Rússia aprova lei que permite homem bater na mulher uma vez por ano.

Vladimir Putin sancionou a lei que assegura aos maridos russos o direito de bater em suas mulheres e filhos uma vez por ano, com penas atenuadas. As penas mais graves, que eram aplicadas a toda agressão doméstica, agora só servirão para quem provocar fraturas em ossos, ou para quem agredir duas vezes em período inferior a 12 meses. Quem só causar sangramento sem fratura, por exemplo, no máximo paga uma multa ou, no máximo, uma pena de 15 dias de prisão.
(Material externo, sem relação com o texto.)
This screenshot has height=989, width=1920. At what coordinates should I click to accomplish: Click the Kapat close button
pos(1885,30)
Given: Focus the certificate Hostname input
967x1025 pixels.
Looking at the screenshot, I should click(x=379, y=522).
A nova lei passou pelas duas casas do Congresso russo e causou imensa discussão: ativistas de direitos humanos reagiram de forma contundente contra a mudança na lei. É relevante ressaltar que a Rússia já registra uma morte de mulher por agressão doméstica a cada 40 minutos.

O principal argumento dos defensores da mudança da lei é que a restrição maior à violência doméstica tornava mais grave para um pai bater nos seus filhos (ou na esposa) do que para o vizinho, caso agredisse as mesmas pessoas. Evidente que a situação é de fato mais grave, já que a mulher e os filhos ficam expostos diariamente ao agressor quando ele reside na mesma casa.
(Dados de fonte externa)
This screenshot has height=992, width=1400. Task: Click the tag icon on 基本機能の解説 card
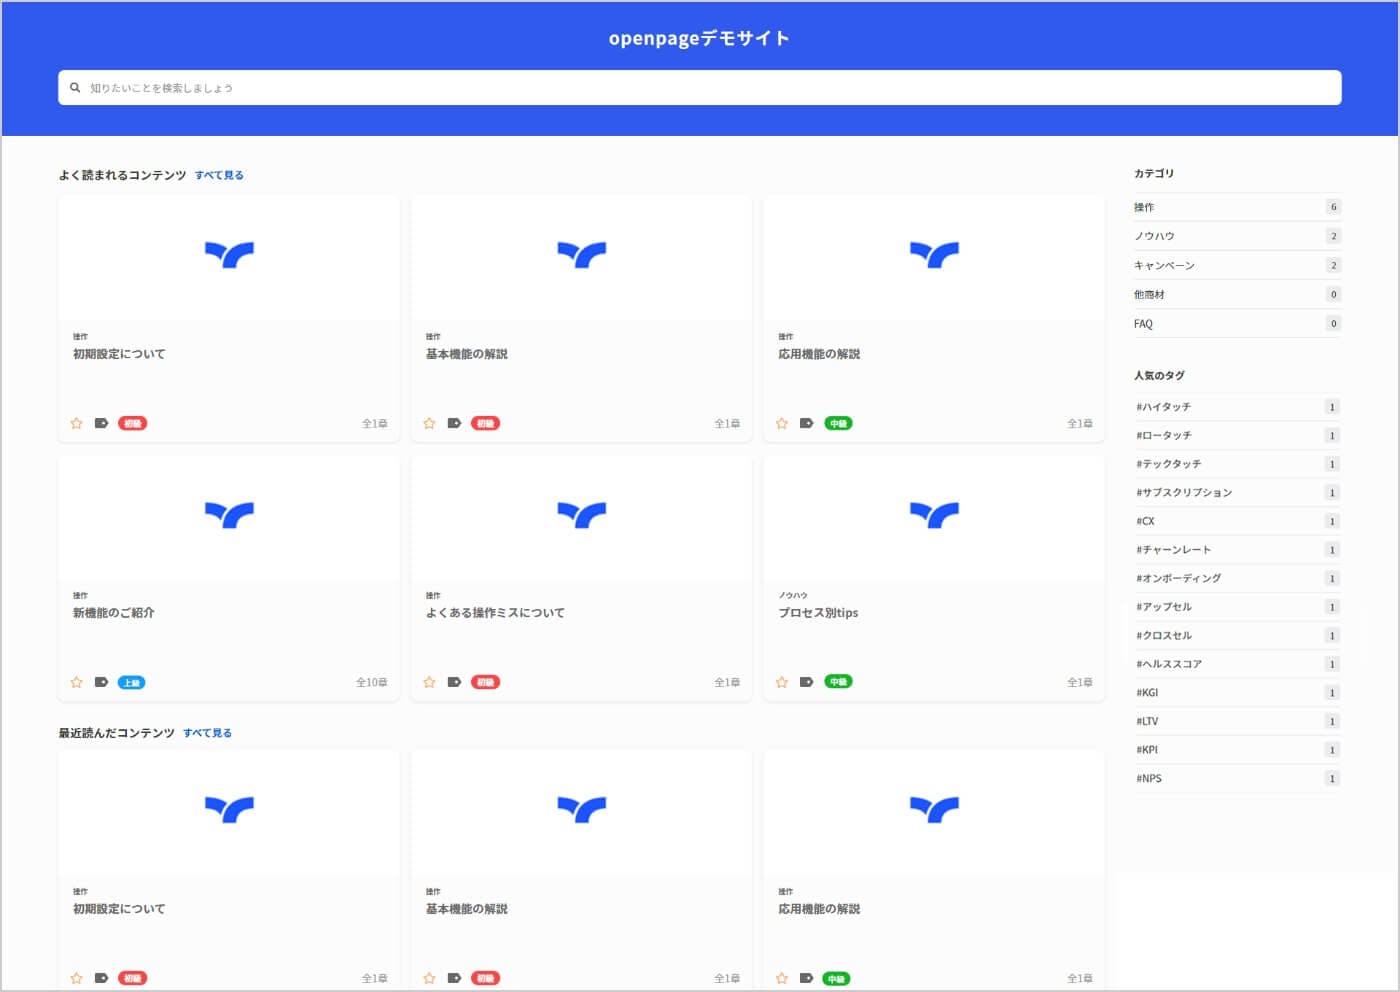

Além disso, membros da Igreja Ortodoxa se posicionaram a favor da mudança, já que se for praticada “dentro do razoável” a violência contra a mulher “faz parte da tradição russa” e que eliminá-la seria atender a uma “pressão do Ocidente”. “Tem coisas acontecendo na Europa do Norte que nem Hitler teria sonhado”, disse o chefe da comissão de assuntos familiares do Patriarcado Ortodoxo Russo, padre Dmitry Smirnov, ao The Guardian.